El otro día hablaba con Sandra sobre las fases de un blogger con su blog. Ella, hace relativamente poco que se ha abierto su blog en Wordpress, y anda sorprendida por la evolución de eso que a todos nos ha absorbido medio karma: las estadísticas.
Esta pequeña conversación me hizo pensar en el cambio que he ido dando en estos más de dos años que llevo escribiendo por estos lares.
Al principio quería impresionar. Luego, llamar la atención. Ya sabéis, empezar a dejar comentarios por aquí y por allá, enlazar posts de los demás, etc. Esta fase me duró más bien poco, ya que siempre he sido un poco vago. Luego viene la fase del aburrimiento y los impulsos de abandonarlo. Luego se vuelve. Cuando ya eres medio alguien (dícese cuando más de tres personas te enlazan, nótese el tono irónico) te pasas todo el día enganchado en las estadísticas observando líneas que suben y bajan como si fuera una montaña rusa, mirando las palabras clave, las tonterías que Google relaciona con tu blog y un sin fin de enlaces desde donde vienen y a donde van esos viajeros infatigables. Se cuentan hasta los segundos que uno de esos viajantes perdidos permanecen en tu humilde morada.
¿Y todo para qué?
Yo no sé a vosotros pero a mi todo esto no me ha cambiado la vida en absoluto. Me refiero al mundo de las estadísticas y la “falsa” popularidad. Sigo despertándome cansado por las mañanas con el mismo pijama del “Toro Seduto”. Me sigo imaginando un mundo mejor mientras pienso que habría que matar a medio planeta. Y las pajas me las sigo haciendo con las mismas pelis de siempre.
Hace tiempo que mi relación con el blog ha cambiado positivamente.
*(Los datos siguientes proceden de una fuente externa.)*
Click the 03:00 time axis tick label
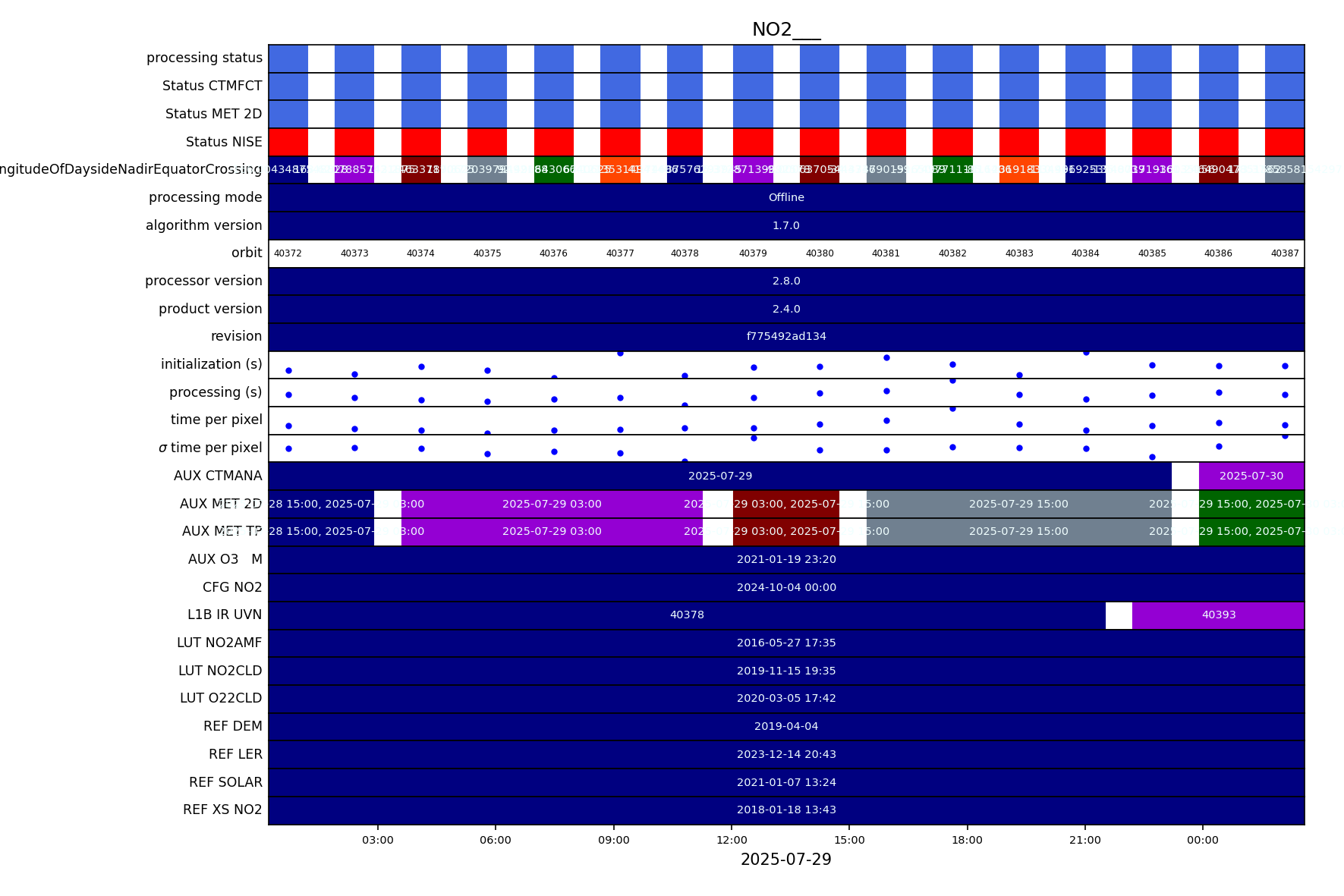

Ya no es una cosa que tengo, se ha convertido en parte de mí. No busco nada de mis lectores que no sea su contribución voluntaria a las cosas que escupo. No quiero miles de comentarios de compromiso. No quiero ser lo más super guay de la blogosfera que de esos ya vamos sobrados.
Simplemente, no quiero.
Mi blog es lo que yo quiero que sea. Escribo cuando yo quiero, lo que yo quiero y sin límites. Comparto mis ideas con vosotros, y sería injusto que las retocara para buscar algo a cambio. Sólo comento cuando creo que puedo aportar algo o porque me apetece. Y eso no quiere decir que no os lea, lo hago, pero ya os he comentado que soy un poquito vago. Que le vamos hacer. Soy así, y el blog es el espejo de los ojos que son el espejo del alma.
Pero aunque no os comente ya sabéis que estoy aquí para lo que haga falta. Menos para ir de manifestaciones ni de escudo humano. Lo de idealista y valiente no va conmigo.

Febrero 1st, 2008 at 19:44
Chapó. Pero que sepas que nuestro viaje en moto sigue pendiente, ¿eh?
Febrero 2nd, 2008 at 5:17
Están los blogs personales, los blogs temáticos y los blogs comerciales.
No son 3 colores, es un espectro tricolor, por lo que depende de donde te situes, estás de un bando o de otro, o tocando alguno más que otro.
Febrero 3rd, 2008 at 0:52
¡Qué bueno eres tio! jajaja estoy en la puñetera fase de las estadísticas por culpa de wordpress, en livejournal no me pasaba ya q no existe la posibilidad de saber esas cosas. Pero no voy a dejar q me absorba más karma… jejjeje un beso!!!!!